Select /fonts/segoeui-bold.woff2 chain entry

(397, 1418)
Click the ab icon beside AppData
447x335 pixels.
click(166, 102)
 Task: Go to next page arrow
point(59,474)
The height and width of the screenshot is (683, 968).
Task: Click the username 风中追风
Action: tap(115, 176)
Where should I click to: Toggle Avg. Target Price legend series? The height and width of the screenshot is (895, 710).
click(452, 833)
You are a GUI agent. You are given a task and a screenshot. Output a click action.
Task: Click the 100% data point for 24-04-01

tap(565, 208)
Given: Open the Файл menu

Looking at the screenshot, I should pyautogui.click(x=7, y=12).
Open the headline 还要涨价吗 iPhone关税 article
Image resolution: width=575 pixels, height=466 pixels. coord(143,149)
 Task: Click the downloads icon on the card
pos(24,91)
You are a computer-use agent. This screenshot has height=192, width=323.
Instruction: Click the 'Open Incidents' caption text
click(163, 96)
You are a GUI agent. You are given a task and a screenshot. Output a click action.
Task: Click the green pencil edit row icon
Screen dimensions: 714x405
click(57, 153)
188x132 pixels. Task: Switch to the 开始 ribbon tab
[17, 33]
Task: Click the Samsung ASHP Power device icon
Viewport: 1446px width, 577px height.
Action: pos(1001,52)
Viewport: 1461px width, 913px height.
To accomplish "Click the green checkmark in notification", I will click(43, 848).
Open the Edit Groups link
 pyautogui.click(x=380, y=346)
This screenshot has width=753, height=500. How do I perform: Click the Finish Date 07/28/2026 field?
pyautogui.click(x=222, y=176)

────────

▸ **ABOUT THIS TASK**
Check each line of the records for the word "green", and show the lines that contain it.

▸ **ANSWER FOR THIS EXERCISE**
Task: Click the green pencil edit row icon
To accomplish "Click the green checkmark in notification", I will click(43, 848).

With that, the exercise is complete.